Todas las noches, después de la segunda calabacita, Ana Rosario me pedía que le leyera un cuento. La mayoría de las veces elegíamos uno de Hans Christian Andersen, aunque también leímos y releímos a los hermanos Grimm, La edad de oro, Cartas desde la selva y Oros viejos.
Nunca logré que se durmiera antes de que se acabara la historia. Siempre que apagaba la luz ella estaba aún despierta, por eso me pedía que le hiciera “cuentos de la oscuridad”. Así le llamábamos a las pequeñas historias que yo me inventaba para que por fin se quedara dormida.
Le prestaba tanta atención a mis (re)creaciones como a los clásicos de la literatura universal. Más de una vez me corrigió incongruencias o protestó porque me estaba quedando dormido antes que ella. Una noche se sentó encima de mí y me empezó a pegar en la cara.

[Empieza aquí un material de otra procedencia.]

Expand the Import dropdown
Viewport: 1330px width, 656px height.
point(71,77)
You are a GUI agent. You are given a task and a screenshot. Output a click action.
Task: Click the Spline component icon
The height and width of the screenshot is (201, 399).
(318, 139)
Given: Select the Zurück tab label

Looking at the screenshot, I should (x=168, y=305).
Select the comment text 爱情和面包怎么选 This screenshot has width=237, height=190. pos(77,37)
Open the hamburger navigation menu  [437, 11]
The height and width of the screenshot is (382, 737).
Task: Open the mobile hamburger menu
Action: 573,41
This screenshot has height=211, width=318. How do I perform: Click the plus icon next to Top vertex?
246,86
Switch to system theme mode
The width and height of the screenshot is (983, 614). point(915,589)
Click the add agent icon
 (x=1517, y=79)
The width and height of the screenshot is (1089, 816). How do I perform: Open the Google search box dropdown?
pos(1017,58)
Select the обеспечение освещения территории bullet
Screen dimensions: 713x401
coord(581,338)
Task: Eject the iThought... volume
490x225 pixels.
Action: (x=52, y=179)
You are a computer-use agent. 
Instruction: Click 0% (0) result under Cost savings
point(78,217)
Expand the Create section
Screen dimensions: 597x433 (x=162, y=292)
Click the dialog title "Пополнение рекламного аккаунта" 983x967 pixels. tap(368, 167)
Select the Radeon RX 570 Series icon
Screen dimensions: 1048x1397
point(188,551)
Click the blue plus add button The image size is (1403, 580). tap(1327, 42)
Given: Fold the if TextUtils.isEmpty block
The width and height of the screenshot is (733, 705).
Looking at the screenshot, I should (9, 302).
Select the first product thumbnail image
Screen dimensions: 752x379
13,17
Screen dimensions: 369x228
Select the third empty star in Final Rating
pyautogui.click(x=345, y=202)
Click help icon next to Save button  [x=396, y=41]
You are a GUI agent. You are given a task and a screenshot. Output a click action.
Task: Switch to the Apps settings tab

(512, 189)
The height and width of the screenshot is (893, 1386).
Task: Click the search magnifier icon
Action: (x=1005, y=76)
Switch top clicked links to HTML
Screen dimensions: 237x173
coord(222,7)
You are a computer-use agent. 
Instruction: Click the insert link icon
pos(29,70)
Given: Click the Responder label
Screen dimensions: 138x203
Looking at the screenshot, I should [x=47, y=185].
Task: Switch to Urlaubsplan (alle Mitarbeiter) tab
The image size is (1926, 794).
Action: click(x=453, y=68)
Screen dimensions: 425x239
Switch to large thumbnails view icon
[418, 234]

–Papá, papá, despierta, que el perrito sigue extraviado y no puedes permitir que duerma en la calle.
Por más esfuerzo que hice, no logré recordar en qué punto había dejado la historia. Fue ella quien acabó reconstruyéndolo todo hasta que la niña encontró a su perrito en la fuente vacía del parque Villalón (un lugar que siempre le fascinó para montar su velocípedo).
En uno de los “cuentos de la oscuridad”, un muñeco de nieve viajó en tren al Paradero de Camarones para visitar al espantapájaros del potrero de Felo López que, según él, era su primo lejano. Al final, el muñeco se derretía en el andén de la estación sin que el pueblo pudiera hacer nada por salvarlo.
Ana Rosario se ha pasado toda la tormenta Filomena enviándonos fotos de la nevada en Madrid. Aunque ya tiene 27 años, la ha disfrutado con una euforia infantil (yo, con 53, habría hecho lo mismo). Gracias a eso, cuando le haga los cuentos de la oscuridad a mis nietos el del muñeco de nieve tendrá un final feliz.